*To be done*:
1. Rewrite the stretch of the Melissa Ferrick biography that opens with "Melissa Ferrick (born" and closes with "and at Berklee College of Music.", replacing "singer-songwriter" with "musician".
2. Pick up the Melissa Ferrick biography after its last sentence and write what comes next.

*Excerpted passage*:
Melissa Ferrick (born September 21, 1970) is an American singer-songwriter. Their song "Drive" (2000) is considered a lesbian anthem. They are a music professor at Northeastern University and at Berklee College of Music.

Early life
Ferrick was raised in Ipswich, Massachusetts.  Their father John was a public school teacher who managed several free-jazz bands on the side.  As a child, Ferrick would often accompany their father to clubs on Boston's North Shore to watch the bands play. They began taking classical violin lessons at the age of five, and then moved on to the piano. In elementary and junior high school, they learned the trumpet and bass. Altogether, they received 15 years of formal music training, including two years at Berklee College of Music. They dropped out to pursue a music career.

Career

Ferrick began their career singing and playing in coffeehouses in the East Village, New York City. They received a great deal of publicity in 1991 when they replaced, at the last minute, the opening act for the singer Morrissey on tour. They were subsequently signed to a recording contract with Atlantic Records and released their first two albums, Massive Blur, in 1993 and Willing to Wait, in 1995.

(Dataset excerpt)

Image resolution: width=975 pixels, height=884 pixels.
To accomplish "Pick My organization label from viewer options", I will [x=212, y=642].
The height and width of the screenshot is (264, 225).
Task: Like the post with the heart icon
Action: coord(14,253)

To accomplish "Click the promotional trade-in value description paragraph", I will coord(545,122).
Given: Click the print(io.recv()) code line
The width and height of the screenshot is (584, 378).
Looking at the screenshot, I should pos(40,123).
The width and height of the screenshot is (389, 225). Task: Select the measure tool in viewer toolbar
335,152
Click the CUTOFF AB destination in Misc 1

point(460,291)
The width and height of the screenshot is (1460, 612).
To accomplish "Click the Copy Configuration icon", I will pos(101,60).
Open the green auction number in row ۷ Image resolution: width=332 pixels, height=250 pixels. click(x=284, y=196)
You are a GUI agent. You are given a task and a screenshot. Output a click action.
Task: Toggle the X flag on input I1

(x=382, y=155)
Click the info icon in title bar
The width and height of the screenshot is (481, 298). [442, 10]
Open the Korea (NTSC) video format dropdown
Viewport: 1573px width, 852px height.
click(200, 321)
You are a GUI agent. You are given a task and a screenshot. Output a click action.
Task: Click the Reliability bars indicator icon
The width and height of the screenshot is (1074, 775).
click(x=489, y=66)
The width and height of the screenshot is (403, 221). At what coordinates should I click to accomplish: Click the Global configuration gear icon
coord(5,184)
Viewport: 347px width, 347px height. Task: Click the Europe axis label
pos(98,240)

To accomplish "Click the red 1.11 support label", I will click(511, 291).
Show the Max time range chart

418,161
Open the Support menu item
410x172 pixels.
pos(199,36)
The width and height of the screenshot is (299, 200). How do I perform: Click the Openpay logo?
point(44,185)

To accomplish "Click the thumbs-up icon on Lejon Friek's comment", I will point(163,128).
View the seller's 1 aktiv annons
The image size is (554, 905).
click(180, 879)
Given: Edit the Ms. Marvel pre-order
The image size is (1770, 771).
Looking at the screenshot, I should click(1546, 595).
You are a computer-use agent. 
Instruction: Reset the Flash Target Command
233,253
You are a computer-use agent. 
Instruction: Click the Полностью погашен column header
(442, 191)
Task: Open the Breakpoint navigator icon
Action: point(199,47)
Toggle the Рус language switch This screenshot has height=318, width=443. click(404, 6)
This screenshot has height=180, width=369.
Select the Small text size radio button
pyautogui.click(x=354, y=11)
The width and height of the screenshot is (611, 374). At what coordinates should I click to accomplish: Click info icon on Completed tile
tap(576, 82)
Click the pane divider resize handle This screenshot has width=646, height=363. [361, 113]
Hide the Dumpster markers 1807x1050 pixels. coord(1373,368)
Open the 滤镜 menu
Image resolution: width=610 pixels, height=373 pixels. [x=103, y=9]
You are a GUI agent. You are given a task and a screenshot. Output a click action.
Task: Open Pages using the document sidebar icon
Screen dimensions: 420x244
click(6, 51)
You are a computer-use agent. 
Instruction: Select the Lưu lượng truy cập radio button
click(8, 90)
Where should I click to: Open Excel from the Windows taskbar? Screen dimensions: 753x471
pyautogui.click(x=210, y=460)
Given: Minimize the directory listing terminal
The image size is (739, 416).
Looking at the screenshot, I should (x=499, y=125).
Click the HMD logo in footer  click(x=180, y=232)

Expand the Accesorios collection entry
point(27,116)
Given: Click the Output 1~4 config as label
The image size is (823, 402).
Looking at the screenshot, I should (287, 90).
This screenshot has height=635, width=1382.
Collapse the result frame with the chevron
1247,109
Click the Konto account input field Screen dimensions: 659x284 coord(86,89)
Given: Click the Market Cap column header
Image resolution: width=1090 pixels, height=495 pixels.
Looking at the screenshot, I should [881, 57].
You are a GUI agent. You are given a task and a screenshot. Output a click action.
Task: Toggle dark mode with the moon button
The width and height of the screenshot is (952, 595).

*Expected results*:
1.
Melissa Ferrick (born September 21, 1970) is an American musician. Their song "Drive" (2000) is considered a lesbian anthem. They are a music professor at Northeastern University and at Berklee College of Music.

2.
In 1996, they—in their words–"bottomed out" on alcohol. After sobering up, they returned to music, signing with the indie label What Are Records?. Ferrick released three albums on the label; Made of Honor, Everything I Need, and Freedom, the latter inspired by Janet Jackson's The Velvet Rope. Their 1998 album Everything I Need was nominated for Album of the Year by the Gay & Lesbian American Music Awards (GLAMA).

In 2000, Ferrick founded their own record label, Right On Records. The first studio album released on their own label was Skinnier Faster Live at the B.P.C..

In the Eyes of Strangers, released in October 2006, was the sixth album released on Right On Records.  Ferrick partially financed the recording costs with song sales via their website. Their fourteenth album, Goodbye Youth, was released September 2008. In Spring 2010, they released an album of cover songs called Enough About Me. In 2011, she released the album Still Right Here featuring original songs.

During live performances, Ferrick mostly self-accompanies on a Collings OM3 SB acoustic guitar. They have also experimented with loop pedals and a range of accompaniments, including, in particular, brass instruments.

Ferrick's rigorous touring schedule generally includes more than 150 shows per year. They play solo gigs in small to medium-sized clubs and numerous festivals, as well as larger venues accompanied by a band.  In 2007, they performed at the Michigan Womyn's Music Festival, and opened for Ani Difranco. Their song "Drive" from the Freedom album became popularly known as a "lesbian anthem".

Their musical inspirations include Bruce Springsteen, The Pretenders, Rickie Lee Jones, Paul Simon, Earth Wind and Fire, Tori Amos, Radiohead, Dave Matthews, and Joan Armatrading.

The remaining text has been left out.